• Exercise instructions:
Starting at the line below with "The height and" and stopping at the line with "Click the Clear all filters link", please print each line exactly, those two included, and skip every picture.

• Information provided:
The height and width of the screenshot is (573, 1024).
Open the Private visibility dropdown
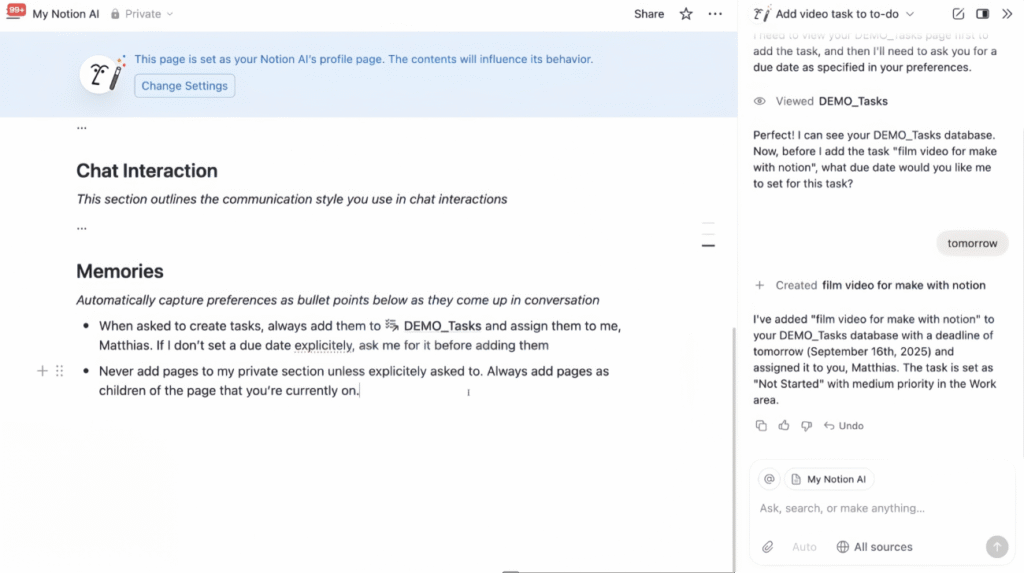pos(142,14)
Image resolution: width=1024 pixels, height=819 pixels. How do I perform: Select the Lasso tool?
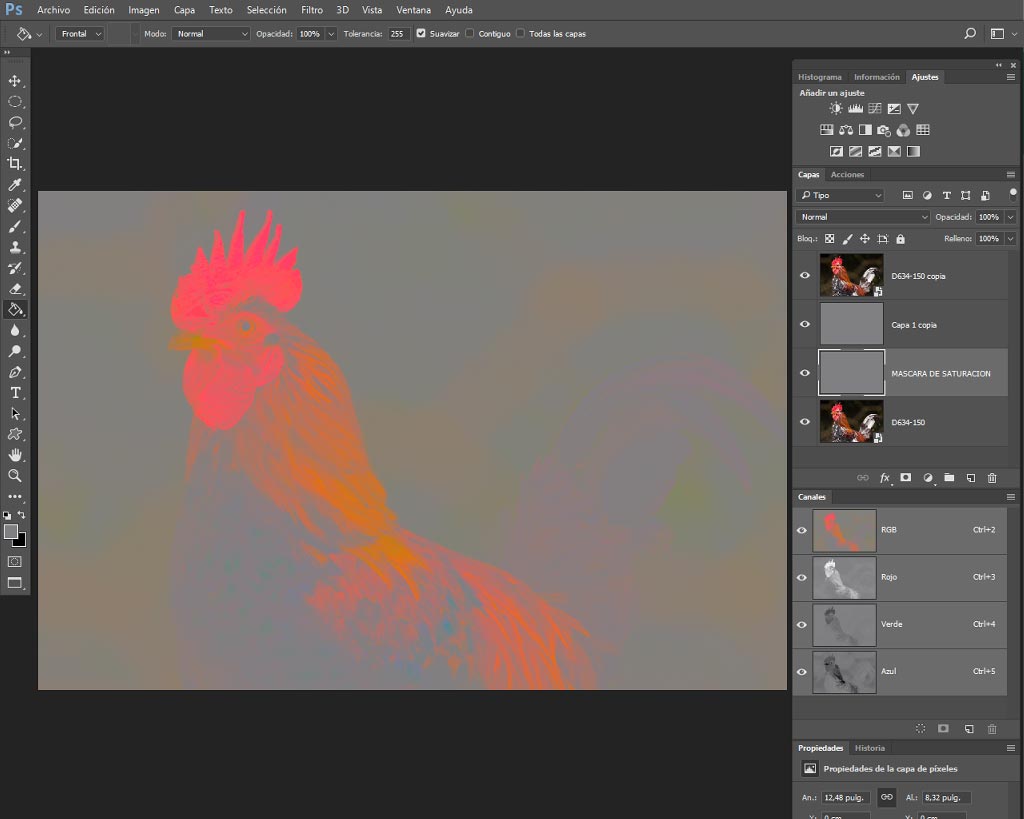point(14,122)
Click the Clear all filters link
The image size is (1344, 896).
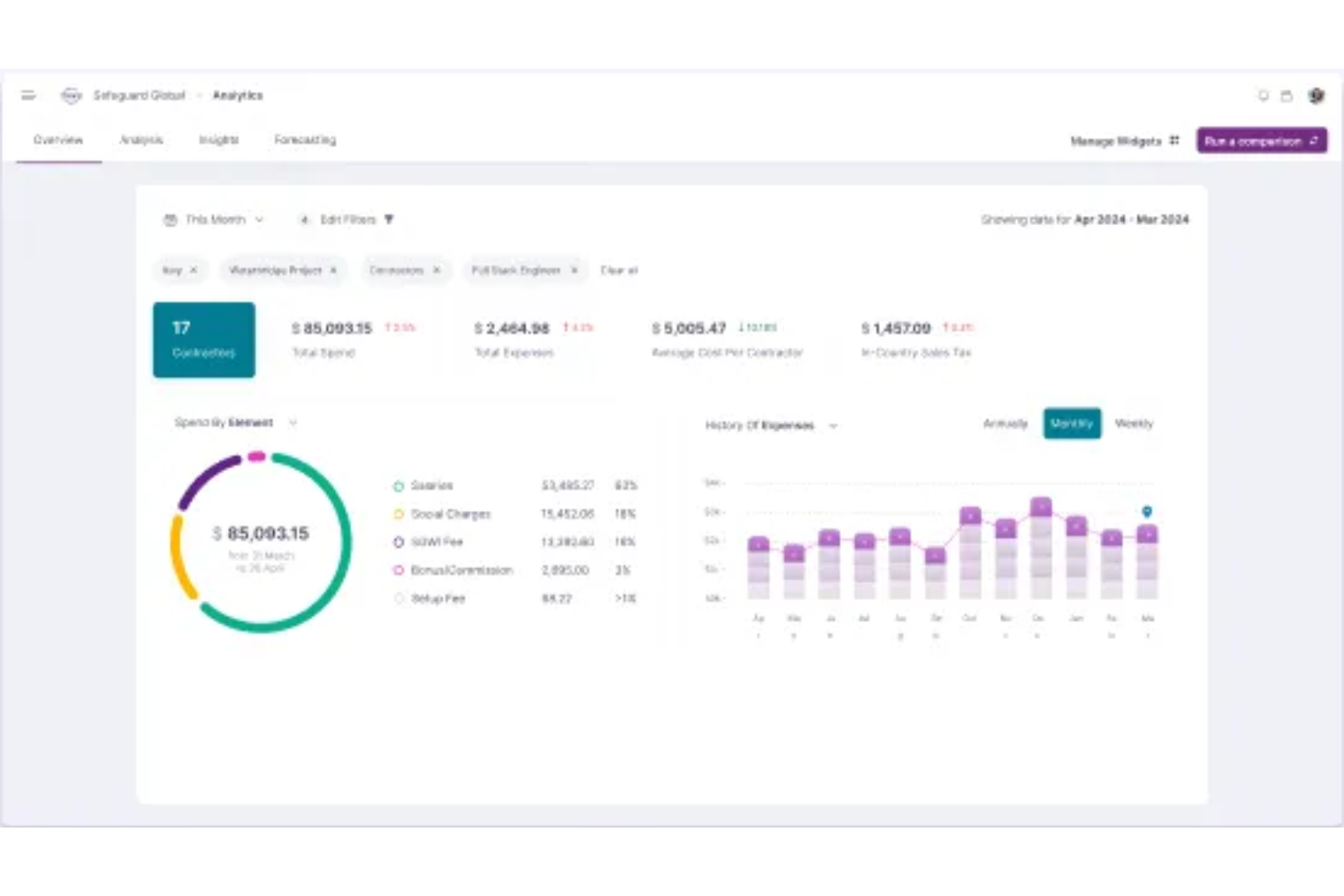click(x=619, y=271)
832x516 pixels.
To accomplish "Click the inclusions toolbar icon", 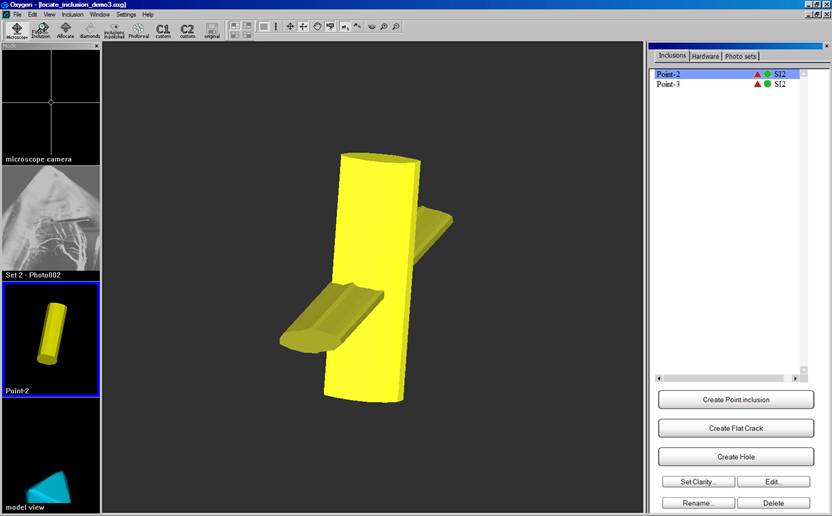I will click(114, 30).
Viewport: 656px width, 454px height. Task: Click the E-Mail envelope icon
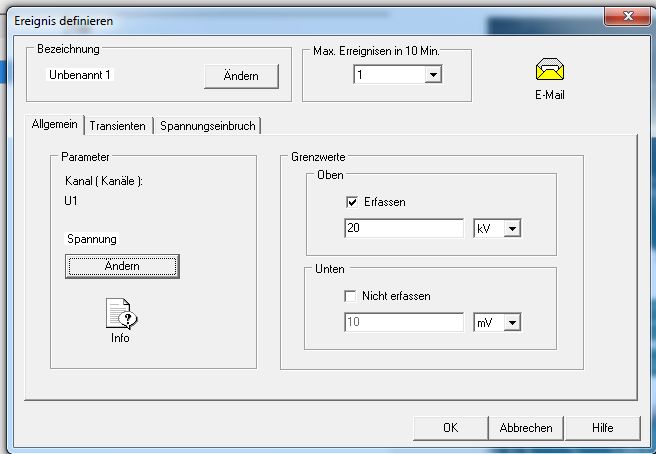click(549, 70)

---

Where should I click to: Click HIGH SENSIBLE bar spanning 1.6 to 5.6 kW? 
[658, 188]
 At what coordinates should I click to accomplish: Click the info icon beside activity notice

--

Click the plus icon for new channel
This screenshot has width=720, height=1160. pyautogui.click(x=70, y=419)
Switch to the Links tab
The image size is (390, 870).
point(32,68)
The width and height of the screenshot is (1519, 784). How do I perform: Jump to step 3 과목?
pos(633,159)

• Final answer:
The height and width of the screenshot is (573, 1024).
Open the Private visibility dropdown
pos(142,14)
Image resolution: width=1024 pixels, height=819 pixels. How do I perform: Select the Lasso tool?
point(14,122)
Click the Clear all filters link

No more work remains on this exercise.